A family medicine practice added two part-time physicians over 18 months. Access improved briefly, then wait times crept back up. The medical director pulled panel reports and found the problem: one full-time physician was attributed 2,400 patients, a 0.6 FTE was carrying 1,900, and neither panel had been adjusted since the new providers started. Patients were being attributed by insurance assignment, not by who they actually saw. The data looked fine on the surface, but the workload was not.
By the time patient panel issues are identified, it’s usually been building for months. A structured approach to panel management helps practices stay ahead of it.
The case for standardization
Most practices have some version of panel management, but the process is rarely standardized, regularly reviewed, or tied to real operational decisions. Common failure points include:
- No shared definition of “active patient,” leading to inflated panel counts and misdirected outreach
- Panel sizes set once and never revisited when provider FTE or patient complexity changes
- Scheduling templates that don’t reflect actual demand, creating a backlog that looks like a capacity problem but is really an imbalance problem
- Burnout risk that goes undetected because no one is tracking panel load alongside provider well-being data.
This is how some providers are consistently overloaded, others are underutilized, patients wait longer than they should, and care gaps accumulate.
How to use the checklist
The MGMA Panel Size Management Checklist is designed for three key situations: when a practice is setting up or revisiting its panel management approach for the first time; when a provider joins, leaves, or changes FTE; and as part of a regular operational review cycle (quarterly is recommended for most practices).
The checklist covers several operational areas. Work through them in sequence or focus on the sections most relevant to your current situation.
- Accurate panel attribution: Standardize what counts as an active patient (typically seen in the past 12–18 months), remove deceased, duplicate, and inactive records, and automate attribution by PCP or care team through your EHR. Clean data is the foundation of every other decision on the checklist.
- Right-sizing panels: Observed panel sizes for a 1.0 FTE PCP typically range from about 1,200 to 1,900 patients — with the right number for any given provider depending on visit capacity, patient complexity, and how much care team support is in place to share the workload. Adjust for HCC scores, chronic condition burden, and age distribution. Monitor time-to-third-next-available as a real-time demand signal.
- Panel management strategy: Use care team roles (RNs, MAs, community health workers) to distribute tasks. Risk-stratify your panel so proactive outreach is focused where it matters most—not spread equally across everyone.
- Scheduling and access: Balance same-day urgent slots with routine and preventive care.

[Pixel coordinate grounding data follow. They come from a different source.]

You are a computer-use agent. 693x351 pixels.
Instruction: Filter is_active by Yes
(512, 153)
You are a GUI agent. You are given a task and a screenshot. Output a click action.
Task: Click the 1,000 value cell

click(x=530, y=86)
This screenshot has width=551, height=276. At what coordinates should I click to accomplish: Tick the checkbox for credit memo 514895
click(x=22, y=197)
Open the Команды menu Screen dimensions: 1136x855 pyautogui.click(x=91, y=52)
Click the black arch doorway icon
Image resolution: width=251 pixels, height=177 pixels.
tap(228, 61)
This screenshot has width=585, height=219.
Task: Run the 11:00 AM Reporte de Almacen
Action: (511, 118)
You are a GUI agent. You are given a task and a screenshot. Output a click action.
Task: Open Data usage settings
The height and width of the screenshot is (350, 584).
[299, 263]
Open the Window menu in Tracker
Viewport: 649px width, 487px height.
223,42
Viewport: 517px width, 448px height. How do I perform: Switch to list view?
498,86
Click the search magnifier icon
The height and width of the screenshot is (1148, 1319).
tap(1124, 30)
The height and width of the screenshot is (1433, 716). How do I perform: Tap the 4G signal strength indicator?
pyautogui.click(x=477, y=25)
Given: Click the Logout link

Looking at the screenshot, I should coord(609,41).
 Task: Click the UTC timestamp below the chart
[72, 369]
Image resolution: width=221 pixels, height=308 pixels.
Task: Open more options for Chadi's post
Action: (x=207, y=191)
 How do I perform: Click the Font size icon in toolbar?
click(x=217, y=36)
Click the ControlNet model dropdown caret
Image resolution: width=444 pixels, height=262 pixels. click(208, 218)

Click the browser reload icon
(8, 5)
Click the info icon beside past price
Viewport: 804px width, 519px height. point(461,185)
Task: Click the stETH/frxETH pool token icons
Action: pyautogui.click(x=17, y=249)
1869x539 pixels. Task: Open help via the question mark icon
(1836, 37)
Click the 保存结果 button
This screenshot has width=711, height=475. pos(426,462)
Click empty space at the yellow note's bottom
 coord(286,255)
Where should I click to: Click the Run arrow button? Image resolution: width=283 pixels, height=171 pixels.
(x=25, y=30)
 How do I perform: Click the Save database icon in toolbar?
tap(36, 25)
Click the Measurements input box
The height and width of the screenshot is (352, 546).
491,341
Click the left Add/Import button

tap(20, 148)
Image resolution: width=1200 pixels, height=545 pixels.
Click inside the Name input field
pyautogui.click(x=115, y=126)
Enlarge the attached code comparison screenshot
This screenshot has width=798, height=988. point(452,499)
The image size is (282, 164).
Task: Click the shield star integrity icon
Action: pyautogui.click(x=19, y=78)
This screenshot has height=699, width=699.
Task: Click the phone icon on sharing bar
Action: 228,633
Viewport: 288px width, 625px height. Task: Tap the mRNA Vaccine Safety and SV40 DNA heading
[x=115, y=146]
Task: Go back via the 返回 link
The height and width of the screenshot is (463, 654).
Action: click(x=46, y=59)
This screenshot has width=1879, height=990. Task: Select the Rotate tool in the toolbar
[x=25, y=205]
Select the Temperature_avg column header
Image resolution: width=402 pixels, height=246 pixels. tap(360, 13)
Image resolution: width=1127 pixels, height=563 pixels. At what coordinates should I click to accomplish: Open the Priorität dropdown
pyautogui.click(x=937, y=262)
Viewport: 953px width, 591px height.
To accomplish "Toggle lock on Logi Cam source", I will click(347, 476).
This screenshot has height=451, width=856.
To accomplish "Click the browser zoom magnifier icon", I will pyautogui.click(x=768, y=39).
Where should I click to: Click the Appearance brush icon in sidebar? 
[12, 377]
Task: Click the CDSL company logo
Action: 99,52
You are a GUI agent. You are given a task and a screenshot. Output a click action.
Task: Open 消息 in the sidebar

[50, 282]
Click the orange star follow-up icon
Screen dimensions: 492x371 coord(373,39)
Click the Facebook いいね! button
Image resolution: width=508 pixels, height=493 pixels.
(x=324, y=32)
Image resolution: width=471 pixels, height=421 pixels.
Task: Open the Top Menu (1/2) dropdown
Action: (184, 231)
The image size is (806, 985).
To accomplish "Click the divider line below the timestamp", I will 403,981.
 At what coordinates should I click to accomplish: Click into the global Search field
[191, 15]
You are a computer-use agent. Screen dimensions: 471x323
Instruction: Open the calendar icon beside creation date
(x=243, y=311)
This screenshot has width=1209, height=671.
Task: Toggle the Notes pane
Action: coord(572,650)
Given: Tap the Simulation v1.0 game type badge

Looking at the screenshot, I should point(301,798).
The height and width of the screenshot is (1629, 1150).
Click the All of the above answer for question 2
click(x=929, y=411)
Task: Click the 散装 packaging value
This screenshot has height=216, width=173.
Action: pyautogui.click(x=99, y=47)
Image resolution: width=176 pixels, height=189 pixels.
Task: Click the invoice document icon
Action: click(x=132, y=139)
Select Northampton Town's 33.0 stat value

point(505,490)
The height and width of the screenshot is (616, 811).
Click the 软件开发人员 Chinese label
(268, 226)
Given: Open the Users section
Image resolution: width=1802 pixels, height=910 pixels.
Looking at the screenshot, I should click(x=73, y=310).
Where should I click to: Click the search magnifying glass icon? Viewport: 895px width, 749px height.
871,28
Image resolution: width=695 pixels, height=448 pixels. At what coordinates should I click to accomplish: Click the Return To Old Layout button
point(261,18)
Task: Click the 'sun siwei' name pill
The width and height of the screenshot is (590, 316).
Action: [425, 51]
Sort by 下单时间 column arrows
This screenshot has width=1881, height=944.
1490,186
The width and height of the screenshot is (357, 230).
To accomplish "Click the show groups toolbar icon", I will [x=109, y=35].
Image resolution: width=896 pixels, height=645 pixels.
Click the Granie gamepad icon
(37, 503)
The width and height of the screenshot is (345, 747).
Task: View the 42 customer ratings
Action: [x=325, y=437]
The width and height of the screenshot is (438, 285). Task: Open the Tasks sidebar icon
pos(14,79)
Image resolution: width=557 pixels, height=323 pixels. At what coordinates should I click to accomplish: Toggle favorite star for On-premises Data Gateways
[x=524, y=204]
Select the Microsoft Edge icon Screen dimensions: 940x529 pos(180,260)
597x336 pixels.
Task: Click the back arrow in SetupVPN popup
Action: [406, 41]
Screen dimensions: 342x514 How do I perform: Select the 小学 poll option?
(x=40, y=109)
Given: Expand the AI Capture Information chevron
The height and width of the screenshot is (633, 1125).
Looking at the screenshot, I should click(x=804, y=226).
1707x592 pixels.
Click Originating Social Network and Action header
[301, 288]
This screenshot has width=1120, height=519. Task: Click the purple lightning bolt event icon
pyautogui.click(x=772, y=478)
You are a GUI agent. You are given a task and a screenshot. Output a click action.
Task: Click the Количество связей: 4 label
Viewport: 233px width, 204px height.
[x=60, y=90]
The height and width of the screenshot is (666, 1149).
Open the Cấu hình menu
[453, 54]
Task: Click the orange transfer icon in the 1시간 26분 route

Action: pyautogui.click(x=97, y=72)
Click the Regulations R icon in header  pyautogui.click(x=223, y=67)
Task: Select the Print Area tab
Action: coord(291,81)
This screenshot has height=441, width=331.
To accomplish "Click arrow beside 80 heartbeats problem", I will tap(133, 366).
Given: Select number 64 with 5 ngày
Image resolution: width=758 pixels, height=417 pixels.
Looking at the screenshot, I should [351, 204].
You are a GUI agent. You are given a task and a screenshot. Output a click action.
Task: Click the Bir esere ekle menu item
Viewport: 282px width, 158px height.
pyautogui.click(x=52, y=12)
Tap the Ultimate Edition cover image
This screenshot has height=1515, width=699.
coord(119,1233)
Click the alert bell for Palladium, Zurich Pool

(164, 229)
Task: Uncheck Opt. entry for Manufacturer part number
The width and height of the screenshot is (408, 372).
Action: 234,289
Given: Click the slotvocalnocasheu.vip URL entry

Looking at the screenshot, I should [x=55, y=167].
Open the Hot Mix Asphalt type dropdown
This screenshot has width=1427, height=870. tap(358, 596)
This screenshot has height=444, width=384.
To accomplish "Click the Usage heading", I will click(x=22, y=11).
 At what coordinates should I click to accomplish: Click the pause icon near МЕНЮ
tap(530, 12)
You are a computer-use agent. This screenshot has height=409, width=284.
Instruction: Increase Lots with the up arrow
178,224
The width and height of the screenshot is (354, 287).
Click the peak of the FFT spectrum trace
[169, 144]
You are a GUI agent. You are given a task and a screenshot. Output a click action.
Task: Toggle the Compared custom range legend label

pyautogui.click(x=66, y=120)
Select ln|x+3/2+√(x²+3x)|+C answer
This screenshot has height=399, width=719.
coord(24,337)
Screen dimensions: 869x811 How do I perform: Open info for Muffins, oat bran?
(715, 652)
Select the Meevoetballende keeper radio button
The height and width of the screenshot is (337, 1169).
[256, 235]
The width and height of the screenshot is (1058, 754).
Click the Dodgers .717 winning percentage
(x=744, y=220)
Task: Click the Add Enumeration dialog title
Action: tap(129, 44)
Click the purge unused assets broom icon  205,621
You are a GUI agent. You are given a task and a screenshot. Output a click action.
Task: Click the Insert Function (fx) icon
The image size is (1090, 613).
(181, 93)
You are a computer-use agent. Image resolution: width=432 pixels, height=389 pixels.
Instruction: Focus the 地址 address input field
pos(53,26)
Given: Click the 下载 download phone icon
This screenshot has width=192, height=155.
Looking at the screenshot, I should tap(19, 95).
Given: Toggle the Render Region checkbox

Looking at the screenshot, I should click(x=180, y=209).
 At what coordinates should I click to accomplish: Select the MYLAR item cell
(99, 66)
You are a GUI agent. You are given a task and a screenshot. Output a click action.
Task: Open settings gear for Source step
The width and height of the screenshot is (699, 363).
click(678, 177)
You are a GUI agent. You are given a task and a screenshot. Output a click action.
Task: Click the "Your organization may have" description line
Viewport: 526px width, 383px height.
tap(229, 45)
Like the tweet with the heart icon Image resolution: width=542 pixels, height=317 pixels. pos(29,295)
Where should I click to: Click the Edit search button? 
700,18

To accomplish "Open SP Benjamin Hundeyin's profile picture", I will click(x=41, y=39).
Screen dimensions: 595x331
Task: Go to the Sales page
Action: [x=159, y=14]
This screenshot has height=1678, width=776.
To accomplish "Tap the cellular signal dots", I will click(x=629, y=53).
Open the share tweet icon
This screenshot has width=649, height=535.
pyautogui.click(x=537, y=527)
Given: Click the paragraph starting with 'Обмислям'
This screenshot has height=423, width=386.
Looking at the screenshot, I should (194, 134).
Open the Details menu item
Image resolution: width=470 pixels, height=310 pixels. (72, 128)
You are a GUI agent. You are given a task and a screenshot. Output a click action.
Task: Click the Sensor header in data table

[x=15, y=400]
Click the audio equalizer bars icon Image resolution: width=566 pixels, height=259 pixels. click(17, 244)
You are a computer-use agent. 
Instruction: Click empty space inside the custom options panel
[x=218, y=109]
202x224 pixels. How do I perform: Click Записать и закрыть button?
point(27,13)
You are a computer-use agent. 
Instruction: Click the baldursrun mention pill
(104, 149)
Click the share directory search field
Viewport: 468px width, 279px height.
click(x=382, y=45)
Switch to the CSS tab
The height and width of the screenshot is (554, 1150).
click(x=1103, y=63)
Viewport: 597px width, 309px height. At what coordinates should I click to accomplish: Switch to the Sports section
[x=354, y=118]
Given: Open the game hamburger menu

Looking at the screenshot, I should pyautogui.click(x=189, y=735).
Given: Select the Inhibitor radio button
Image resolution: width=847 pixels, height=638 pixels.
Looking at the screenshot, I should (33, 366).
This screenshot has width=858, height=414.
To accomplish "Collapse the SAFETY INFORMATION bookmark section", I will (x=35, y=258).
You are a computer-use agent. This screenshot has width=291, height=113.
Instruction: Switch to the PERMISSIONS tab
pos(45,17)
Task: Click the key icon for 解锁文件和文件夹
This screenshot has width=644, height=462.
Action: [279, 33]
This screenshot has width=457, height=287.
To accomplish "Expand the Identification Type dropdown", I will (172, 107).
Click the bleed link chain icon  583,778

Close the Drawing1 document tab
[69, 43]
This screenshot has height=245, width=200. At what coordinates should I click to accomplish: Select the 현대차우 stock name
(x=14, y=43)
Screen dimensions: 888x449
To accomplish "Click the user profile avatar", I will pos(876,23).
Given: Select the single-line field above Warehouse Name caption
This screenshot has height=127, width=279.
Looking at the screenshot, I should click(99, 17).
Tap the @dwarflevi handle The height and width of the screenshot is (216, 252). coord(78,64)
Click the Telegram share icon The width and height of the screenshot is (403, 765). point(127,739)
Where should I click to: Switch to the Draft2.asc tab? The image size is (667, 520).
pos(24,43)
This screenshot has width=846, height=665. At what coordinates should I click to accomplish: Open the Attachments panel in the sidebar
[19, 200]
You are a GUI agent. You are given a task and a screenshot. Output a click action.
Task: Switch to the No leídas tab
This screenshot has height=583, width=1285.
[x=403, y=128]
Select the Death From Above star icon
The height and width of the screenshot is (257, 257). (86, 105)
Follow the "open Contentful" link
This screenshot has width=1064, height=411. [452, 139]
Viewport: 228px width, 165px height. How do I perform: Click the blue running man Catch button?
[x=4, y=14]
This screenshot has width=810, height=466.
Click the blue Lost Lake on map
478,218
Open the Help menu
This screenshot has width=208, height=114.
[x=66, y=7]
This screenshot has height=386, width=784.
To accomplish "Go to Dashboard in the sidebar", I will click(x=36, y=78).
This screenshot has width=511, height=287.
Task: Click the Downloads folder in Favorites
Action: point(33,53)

Flag patients with frequent utilization or significant care gaps using registry dashboards so those needs get addressed proactively rather than episodically.
- Compensation and burnout risk: Incorporate panel size and quality outcomes into comp conversations, not just RVUs. Monitor burnout indicators when panel sizes exceed roughly 1,800 without strong team support in place.
- Monitoring, technology, provider matching, and communication: The remaining checklist sections cover ongoing metrics review, registry and telehealth integration, patient-provider continuity, and how to keep both providers and patients informed when panels shift.
Conclusion
Panel size management affects access, care quality, provider sustainability, and practice performance. The MGMA Panel Size Management Checklist gives practice leaders a structured way to do this work consistently so the decisions are based on current reality, not outdated assumptions.